W albach i z cingulum

Marcin Kowalik Marcin Kowalik

publikacja 16.10.2016 23:44

W niedzielę 16 października bp Andrzej F. Dziuba udzielił promocji lektorskiej drugiej grupie ministrantów.

Bp Andrzej F. Dziuba i kapłani w otoczeniu nowych lektorów Bp Andrzej F. Dziuba i kapłani w otoczeniu nowych lektorów
Marcin Kowalik /Foto Gość

Tydzień temu w Wyższym Seminarium Duchownym w Łowiczu biskup pomocniczy diecezji łowickiej Wojciech Osial promował 47 młodych mężczyzn, którzy chcą służyć przy ołtarzu, czytając słowo Boże. Tym razem w kaplicy seminaryjnej, podczas uroczystej Mszy św. sprawowanej przez ordynariusza łowickiego bp. Andrzeja F. Dziubę, tego zaszczytu dostąpiło 51 ministrantów.

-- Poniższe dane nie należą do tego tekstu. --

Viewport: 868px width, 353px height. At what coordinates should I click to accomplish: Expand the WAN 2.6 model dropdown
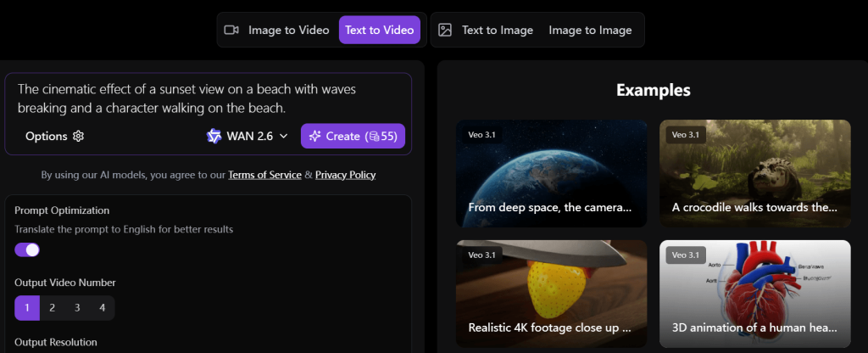click(283, 136)
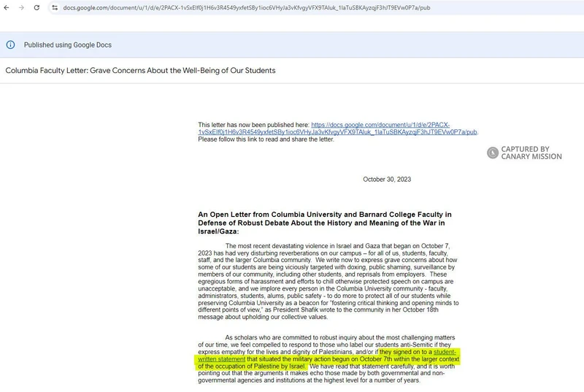Click the "This letter has now been published" text

[253, 125]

Obie grupy przeszły odpowiednią formację, za którą w pierwszej fazie odpowiedzialni byli ich proboszczowie. Podczas wakacyjnego kilkudniowego turnusu w WSD w Łowiczu zajmowali się nimi klerycy. Alumni i wicerektor ks. Piotr Kaczmarek czuwali nad odpowiednim przygotowaniem kandydatów na lektorów.

Tak, jak przed tygodniem, w Eucharystii uczestniczyli krewni i znajomi lektorów. Przybyli też kapłani z ich parafii. Kandydaci zjawili się z samego rana. Podczas posiłków mogli zaznać seminaryjnego życia, ale resztę czasu poświęcili przygotowaniom do ceremonii.

To kosztowało również sporo wysiłku kleryków, na których spoczywał ciężar organizacji całej uroczystości. Długo wyczekiwany moment przywdziania białej alby był ćwiczony do perfekcji. Przepasanie się cingulum dla niewprawnych rąk na początku nie było łatwe. Z pomocą alumnów trudności zostały pokonane.

Na twarzach lektorów już po ceremonii widać było radość. Ta udzieliła się ich bliskim. To do nich zwrócił się pod koniec Mszy św. bp Dziuba. - Jeszcze raz dziękuję rodzicom, rodzeństwu, rodzinom, przyjaciołom lektorów. Gratuluję szkołom, do których uczęszczają. Dziękuję również wszystkim kapłanom, naszemu seminarium - z księdzem wicerektorem i alumnami, którzy pomagali w przygotowaniach. Dziękuję katechetom, którzy okazali się dobrymi siewcami. Wszystkim z całego serca dziękuję. Obyście, drodzy lektorzy, jak najdłużej wytrwali w tej posłudze, a jednocześnie abyście potrafili tak oddziaływać na innych, że przyprowadzicie przynajmniej jednego następcę - mówił ordynariusz.